At 6:10, I told my mom and my husband that I was leaving.  I wanted to go home and go back to bed.  This was exhausting and no one was doing anything.  I was placated.  "If someone isn't in to see you in 20 minutes, we will leave."  I glanced at the clock on the wall.  "Fine.  6:30 and we are out of here."  I suspect he went out to announce I would be leaving because there were nurses and technicians at my bedside within two minutes of that announcement.

I fought with the hospital technician who insisted it was necessary to do another chest x-ray.  I had the disk from the x-ray taken 48 hours prior which he deemed would likely "not be acceptable" to the doctor at the hospital.  My patience level was non-existent.  After a debate that lasted several questions too long, I told the technician not to ask again and to have the doctor come and discuss the need for additional radiation.  If they wanted to do any further imaging, I needed a good damn reason and it most certainly would be something more along the lines of a low dose CT scan or nothing at all.

The hospital drew several vials of blood.  In fact, in my entire life, I've never had so much blood taken in one draw.  They needed to do two sticks to make sure the blood that would be sent for culture was not contaminated in any way by the workup for which we would have quick results.  They did an EKG.  I was given IV fluids.  And no diagnosis.  "Just some wacky virus." Frankly, my biggest concern was my kidney function.  I knew it was rare, but the medication could cause issues with kidney failure.  When all the labs came back normal and the only issues were the tests that related to my thalassemia, my mind was put to rest.

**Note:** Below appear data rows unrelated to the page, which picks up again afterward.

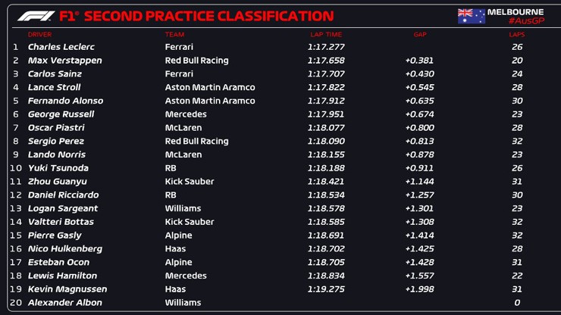Click the Aston Martin Aramco team for Stroll
The height and width of the screenshot is (315, 561).
pyautogui.click(x=209, y=87)
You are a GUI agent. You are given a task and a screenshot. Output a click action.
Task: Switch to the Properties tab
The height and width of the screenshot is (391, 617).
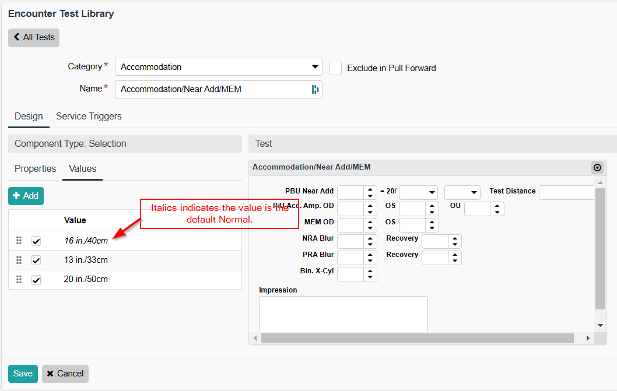(35, 169)
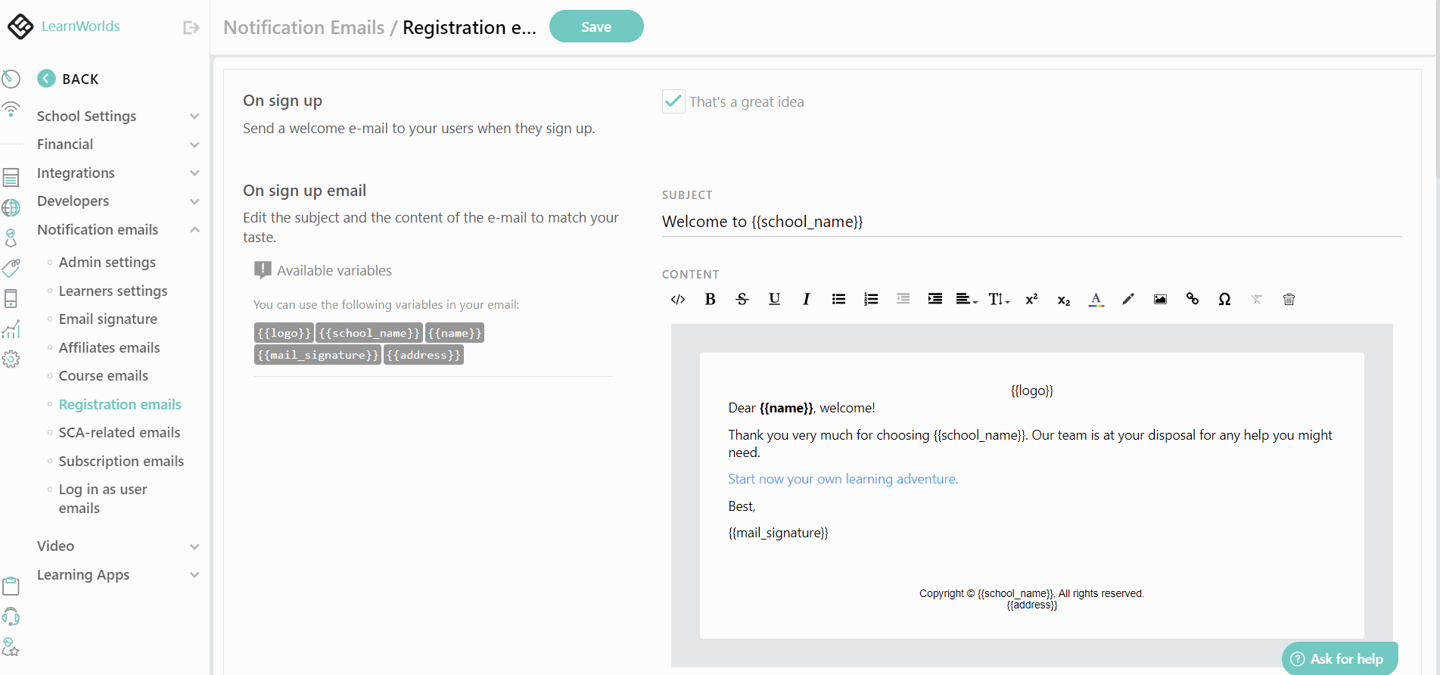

Where I disagreed?  The ongoing insistence by the nurses, the medi-center and the hospital about this "wacky virus."  I don't believe in coincidences and I don't believe that 12 hours after an infusion, I somehow developed a "wacky virus" that had nothing to do with the Reclast.  I found some information in a few forums about the side effects of Reclast including a few mentions of the lingering fever.  I was emailed by an angel who described what happened to her and it was nearly identical to my experience.  Still.  I wanted evidence.  Data.  Hard-core science.

Enter, Cliff Leaf.  We had been trying to arrange a face to face meeting and when I finally felt well enough, I began to go through a bunch of unanswered email messages.  I sent Cliff a message to see when/if we might be able to set up some time for lunch or coffee.  I told him what was happening and in his reply, he attached copies of that hard core science I was seeking.  That led me to a second paper, which, thankfully, was not behind a paywall.  Turns out the Reclast causes inflammation in certain biomarkers (cell proteins) and this could cause fever spikes.

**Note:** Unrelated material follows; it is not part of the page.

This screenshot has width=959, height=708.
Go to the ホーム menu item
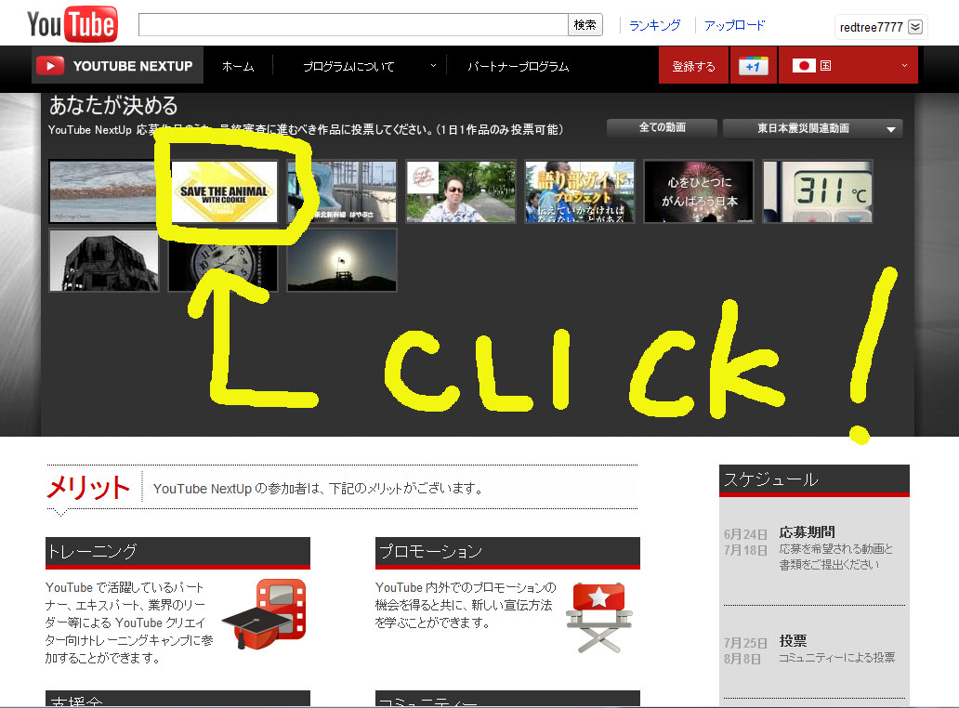(238, 66)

The study I found was the absolute gold standard.  Double blind, placebo controlled population matched.  In the land of research, it doesn't get much better or much more definitive.  Without going into all sorts of science that I understand after reading it but would be completely incapable of recanting, it comes down to this.  The last sentence in the study which was published online on November 30, 2010:

Based on those data, we encourage clinicians to consider the use of acetaminophen 650 mg. four times daily for 3 days for the reduction of post-dose symptoms following zoledronic acid infusions.

The data is strong.  The number of patients who used tylenol and experienced fever of 102 (so much for the initial info from the nurse about "not that high") was less than HALF of those who were treated with placebo.

Instead of 3 Weeks A Fever, this should have been 3 Days Take Tylenol.  And yes, the paper has been printed and highlighted and will be brought to the doctor so they might think about incorporating this into their standard of care, particularly with the first infusion.

One final note:  If you've tried to contact me without success, now you know why.  And it was pretty upsetting to have to pass on some of the events I'd hope to attend over these past three weeks.  I'm still weak but at least I have answers.  And I'm once again, forever indebted to Clifton Leaf for his sage wisdom and never ending well of information.  And once again, I've learned the importance of being my own very best advocate.  With a little help from lots of friends.